So, Gene, we're just going to kind of go down this print interview that we submitted a few days ago and let the people know more about not just this place, but some of the things that are happening there and some of the things that have happened there and how as some of our monuments are being torn down or have been torn down, you're building something for the future there, actual new construction that we can celebrate in.
So, let's first start just at the very beginning.
Give us the history of the Nathan Bedford Forest Boyhood Home in Chapel Hill, Tennessee, and how he came to live there.
Thank you, sir.
Well, this land at one time was a Revolutionary War land grant.
And after our first war for independence, our second war for independence being in 1861, I think most of our listeners understand that.
But our first war, the Continental Congress didn't have any money to pay the soldiers after the war, and France wasn't going to loan us any more money.
So they would give them land in the Western Territories, and then the soldiers could sell it off and make back their money for service in the Continental Army.
And at that time, Tennessee wasn't a state.
It was a Western landholding of North Carolina.

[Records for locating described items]

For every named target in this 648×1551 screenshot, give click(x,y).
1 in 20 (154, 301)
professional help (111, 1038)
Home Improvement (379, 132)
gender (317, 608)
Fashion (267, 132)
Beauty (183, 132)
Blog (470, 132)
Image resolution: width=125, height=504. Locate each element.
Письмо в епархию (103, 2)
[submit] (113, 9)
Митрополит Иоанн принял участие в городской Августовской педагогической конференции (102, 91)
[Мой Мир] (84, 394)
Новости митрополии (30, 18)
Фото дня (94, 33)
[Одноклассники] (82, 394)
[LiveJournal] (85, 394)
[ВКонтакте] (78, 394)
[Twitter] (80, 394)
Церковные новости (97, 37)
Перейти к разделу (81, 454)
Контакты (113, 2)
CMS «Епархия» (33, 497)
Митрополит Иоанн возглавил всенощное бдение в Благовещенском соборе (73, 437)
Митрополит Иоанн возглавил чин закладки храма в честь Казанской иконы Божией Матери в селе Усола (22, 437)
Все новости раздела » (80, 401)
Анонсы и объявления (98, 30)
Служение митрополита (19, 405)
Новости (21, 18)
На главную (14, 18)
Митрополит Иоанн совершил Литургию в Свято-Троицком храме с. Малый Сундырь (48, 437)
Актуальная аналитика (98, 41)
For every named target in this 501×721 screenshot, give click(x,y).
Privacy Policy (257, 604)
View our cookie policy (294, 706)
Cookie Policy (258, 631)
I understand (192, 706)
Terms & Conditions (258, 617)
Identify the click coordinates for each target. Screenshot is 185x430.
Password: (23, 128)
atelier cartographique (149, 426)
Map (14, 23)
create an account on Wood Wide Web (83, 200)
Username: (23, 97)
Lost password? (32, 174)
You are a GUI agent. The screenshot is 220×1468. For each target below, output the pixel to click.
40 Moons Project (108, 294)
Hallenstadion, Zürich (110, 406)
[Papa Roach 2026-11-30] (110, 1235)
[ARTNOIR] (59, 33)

● **What is asked**
1: Based on the interview transcript, do these statements agree with the text? (a) The land was once a Revolutionary War land grant. (b) France agreed to lend more money to pay the soldiers. (c) Tennessee was already a state at that time.
2: Rewrite the interview transcript from "Thank you, sir." up to and including "any more money.", swapping "Continental Congress" for "new national government".
3: According to the interview transcript, what was Tennessee at the time the soldiers received land?

● **Expected outputs**
1:
(a) Yes: "this land at one time was a Revolutionary War land grant."
(b) No: "France wasn't going to loan us any more money."
(c) No: "Tennessee wasn't a state."

2:
Thank you, sir.
Well, this land at one time was a Revolutionary War land grant.
And after our first war for independence, our second war for independence being in 1861, I think most of our listeners understand that.
But our first war, the new national government didn't have any money to pay the soldiers after the war, and France wasn't going to loan us any more money.

3: A Western landholding of North Carolina.